驚きとともに、残念な気持ちが胸に広がる。


「そうですか……残念です」


ジャンク商会を後にしながら、俺は心の中で疑問を抱いた。


(俺と同じく、何の役にも立たないゴミアイテムを大量に買い取っただって……?)


「でも……気にしていても仕方ない」


俺は自宅に戻り、これまで進化に失敗したFランクのクズアイテムを再検証することにした。


膨大な量のクズアイテムは、あまりに量が多すぎて捨てるに捨てられない。


もちろん部屋の中に置いておくこともで着ないから、マジックバッグにずっと収納していた。

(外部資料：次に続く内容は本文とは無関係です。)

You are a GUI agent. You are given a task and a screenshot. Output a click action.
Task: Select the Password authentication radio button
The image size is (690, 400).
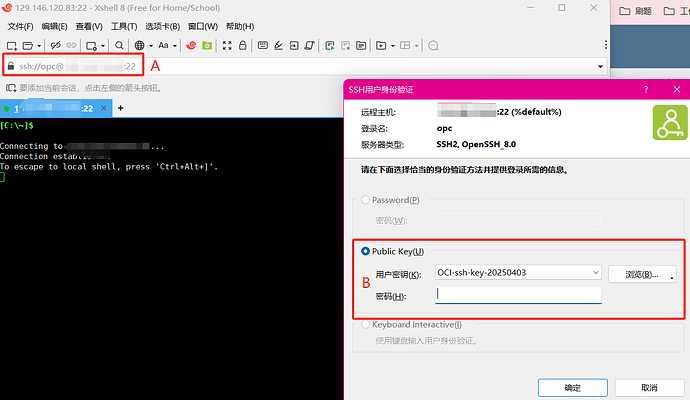(366, 200)
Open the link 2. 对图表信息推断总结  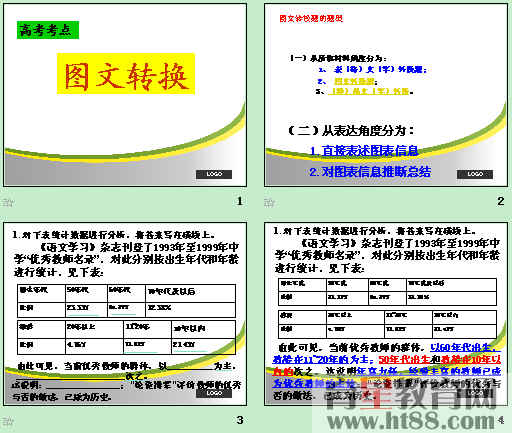[370, 172]
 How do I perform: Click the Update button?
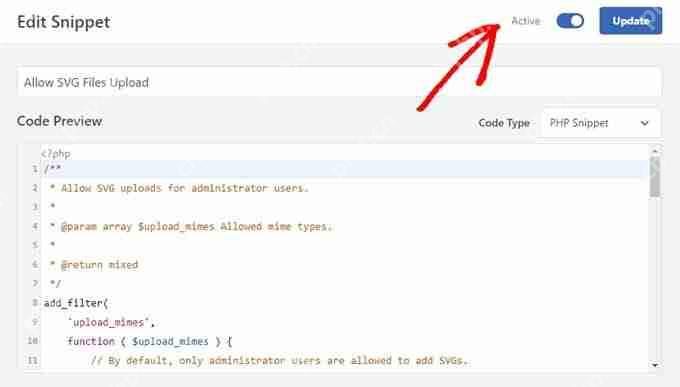pyautogui.click(x=631, y=20)
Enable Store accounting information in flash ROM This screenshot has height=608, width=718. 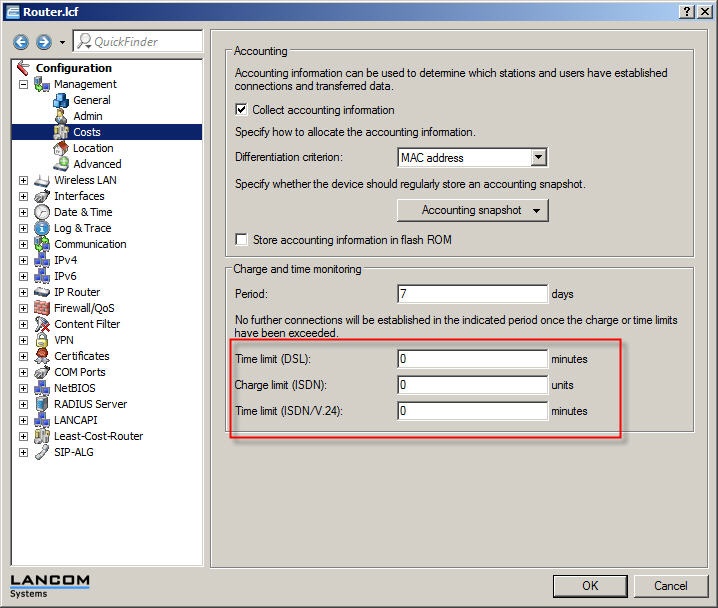point(241,238)
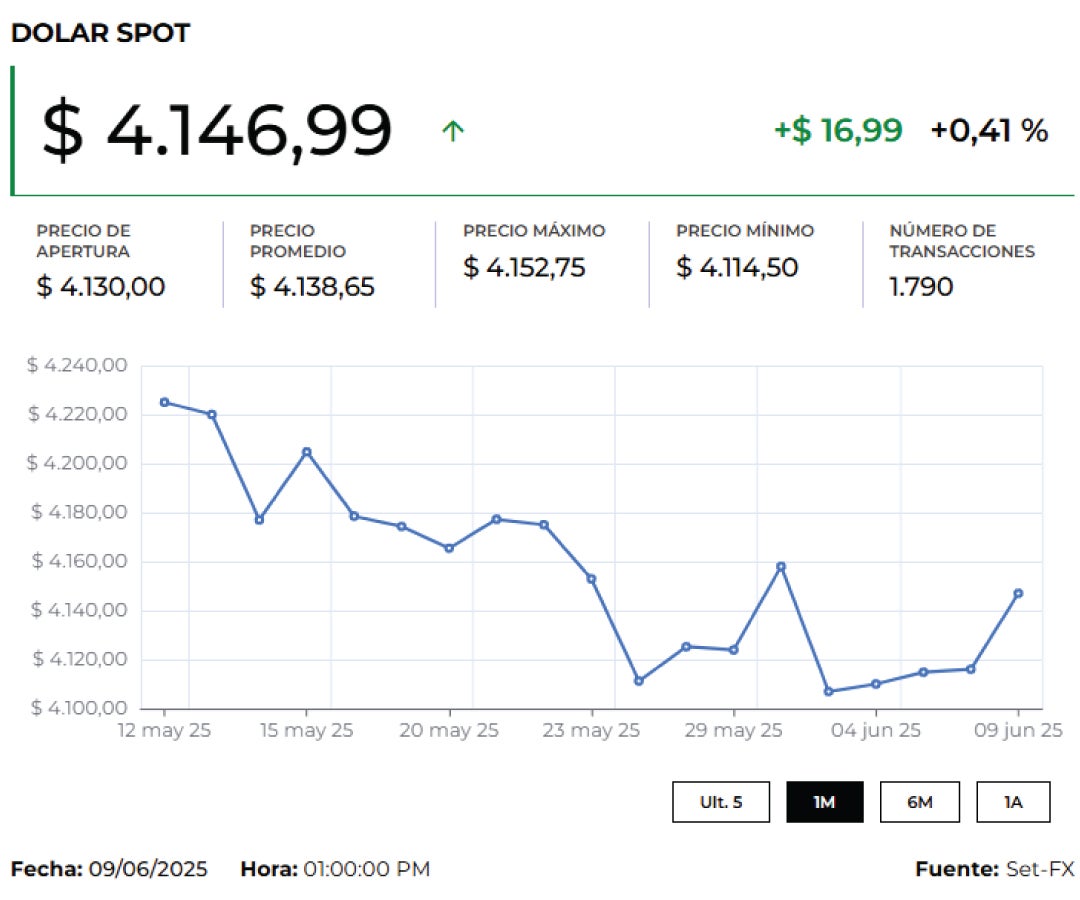The image size is (1080, 900).
Task: Click the Precio Promedio value $ 4.138,65
Action: pos(312,287)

その「真なるゴミアイテム」たちを一つずつ取り出し、《過去視:改》を使う。


「《過去視:改》!」


スキルツリーを進めたことで、《過去視:改》は従来より飛躍的に性能が向上していた。


「えっ……!」


スキルの発動回数が減り、疲労も少なく、進化までの時間が劇的に短縮されている。


その便利さに思わず声が漏れた。


「めちゃくちゃ便利じゃん! これでエナドリやゼリー飲料を買い込む必要もないな……!」


何十、何百という膨大なクズアイテムを、マジックバッグから取り出しては検証、取り出しては検証、とひたすら続ける中、ついに――。


「これは……!」


目の前のアイテムが光を放ち、形を変え始めた。


【封印の解放:改】

アイテム名:ハイ・エリクサー

ランク:S級アイテム

効果:全体回復、状態異常解除


「S級アイテム……!」


それは「ハイ・エリクサー」と名付けられた超レアアイテムだった。


※ ※ ※


回復した仲間たちはそれぞれが武器を構え直し、再び戦闘態勢を整える。


「天城、本当にありがとう……お前がいなければ全滅していた」


イザナが俺に感謝の言葉を伝える。


「俺は……できることをやっただけです」


そう答えると、彼は微笑みながら隊列を整える。


その光景を見たボスモンスター、ゼルガルムが低く笑った。


『小童よ。お主は今までの人類よりは歯ごたえがありそうだ』


その言葉には、余裕と好戦的な興味が滲んでいた。